Who Did The Shutdown Hurt Most? Colorado Springs.


As the Colorado Springs Gazette's Wayne Heilman reports–we've talked at length in this space about the harm done to Colorado's economy during the GOP-engineered shutdown of the federal government in October of 2013. At one point late last year, it seemed as though the shutdown was going to do real damage to Republican electoral prospects in 2014. The issue did come up in the recent elections, but the principal target Rep. Cory Gardner overcame whatever damage those ads may have done.

In tourism-dependent communities like Estes Park, the shutdown of the national parks cost the local economy millions of dollars from cancelled bookings. The shutdown resulted in some delays in the federal government's response to the devastating September flooding along the Front Range.
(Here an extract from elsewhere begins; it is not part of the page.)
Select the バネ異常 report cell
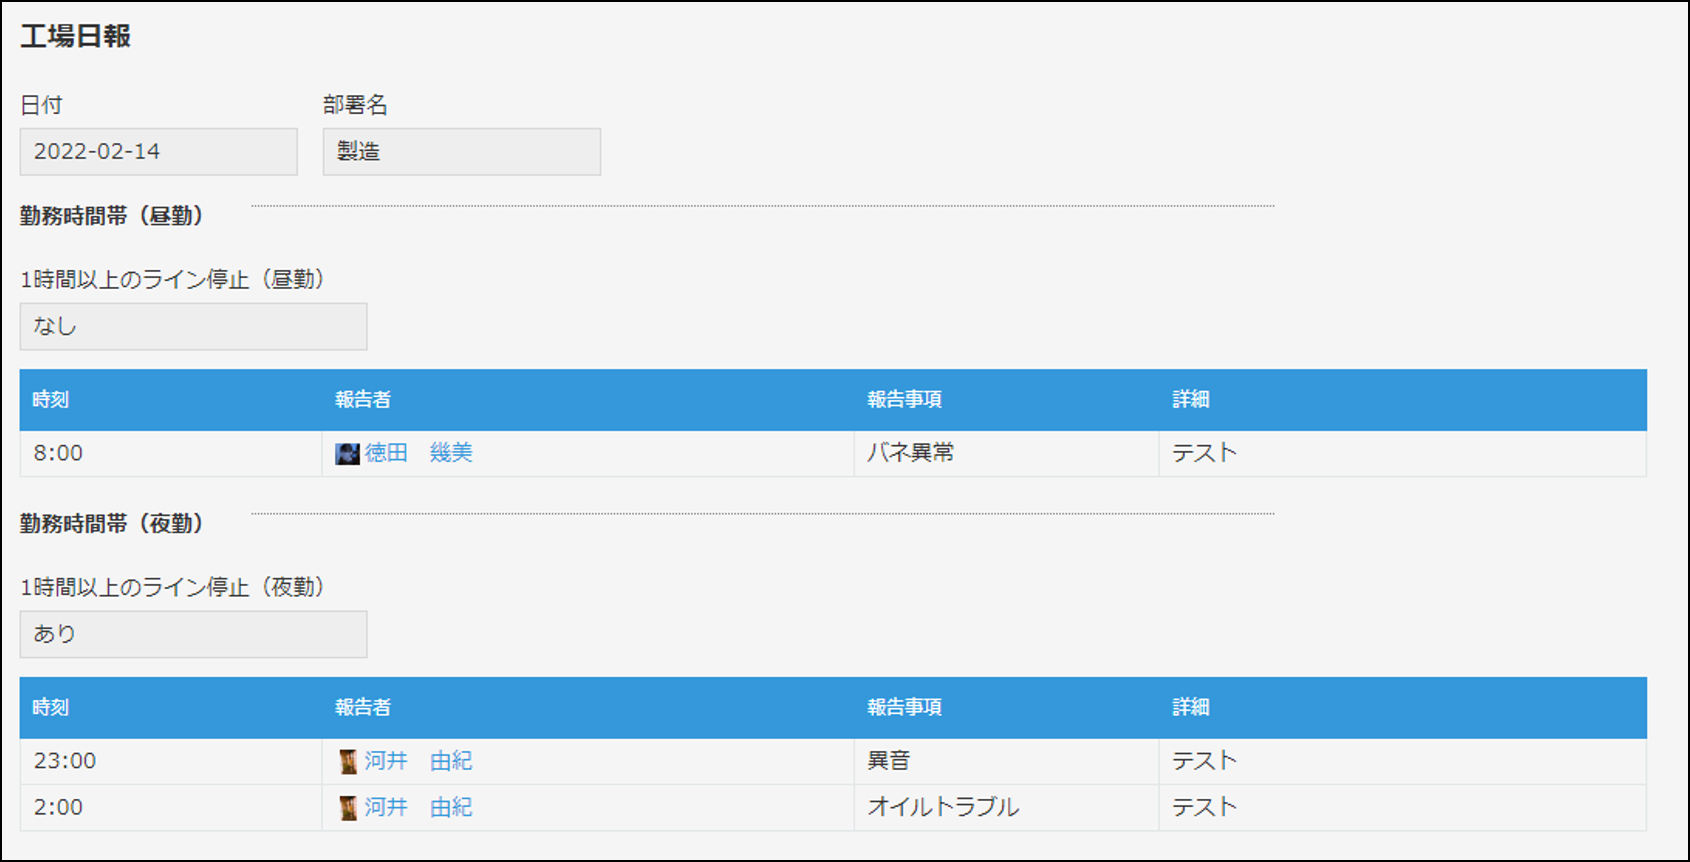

And, says the Gazette today, furloughed soldiers and federal employees in government-heavy Colorado Springs lost income, which cost the entire region economically:

The area's income per person rose just 0.2 percent, or $81, from 2012 to $41,250, according to a report released Thursday by the agency. In 2012, per-person income rose 2.1 percent from 2011.
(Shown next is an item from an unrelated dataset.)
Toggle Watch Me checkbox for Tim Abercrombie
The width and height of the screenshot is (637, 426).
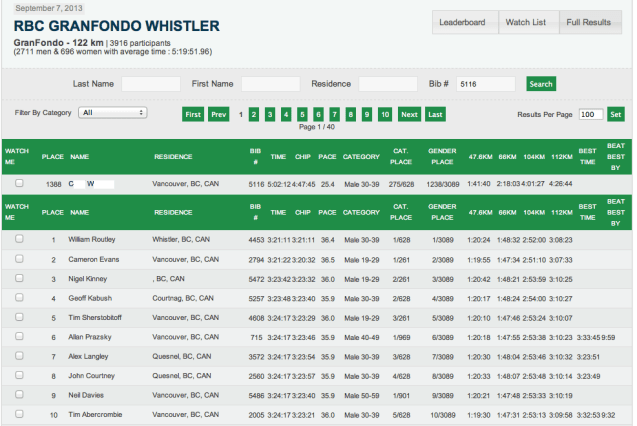coord(18,415)
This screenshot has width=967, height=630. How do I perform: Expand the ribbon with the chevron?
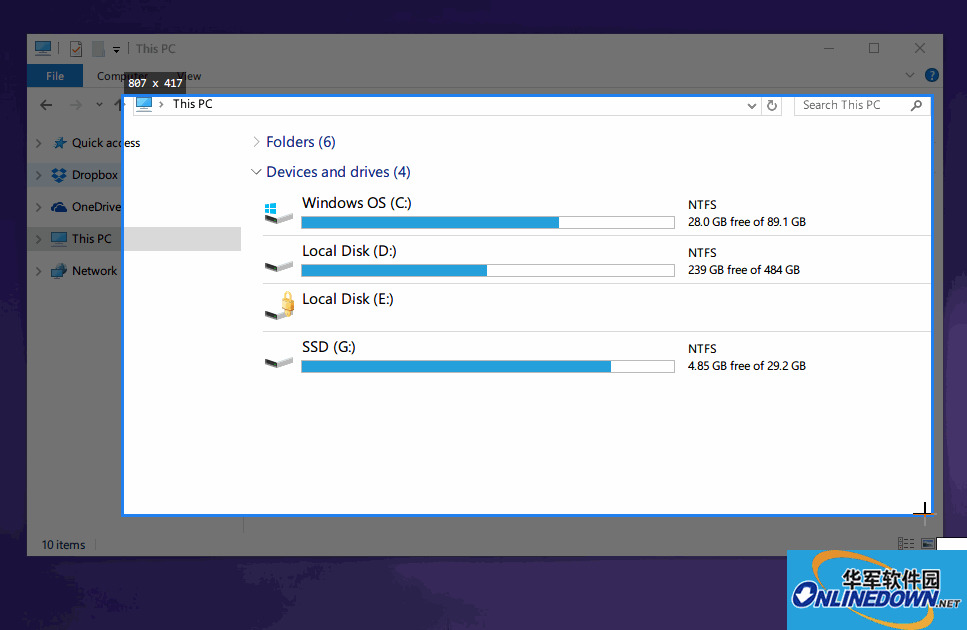[x=910, y=75]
The national average for 2013 was $44,785; the Colorado Springs number is $3,535, or 7.9 percent, lower – the biggest gap between local incomes and the national average in data since 1969.

The prime reason for the area's poor showing: a $110.8 million decline in earnings by military personnel and civilian federal employees, largely the result of furloughs and other cost-cutting measures put into place during the federal government shutdown in October 2013.

The area has about 36,000 troops on active duty and 13,500 federal civilian workers. About half of the civilians were off the job without pay during the shutdown.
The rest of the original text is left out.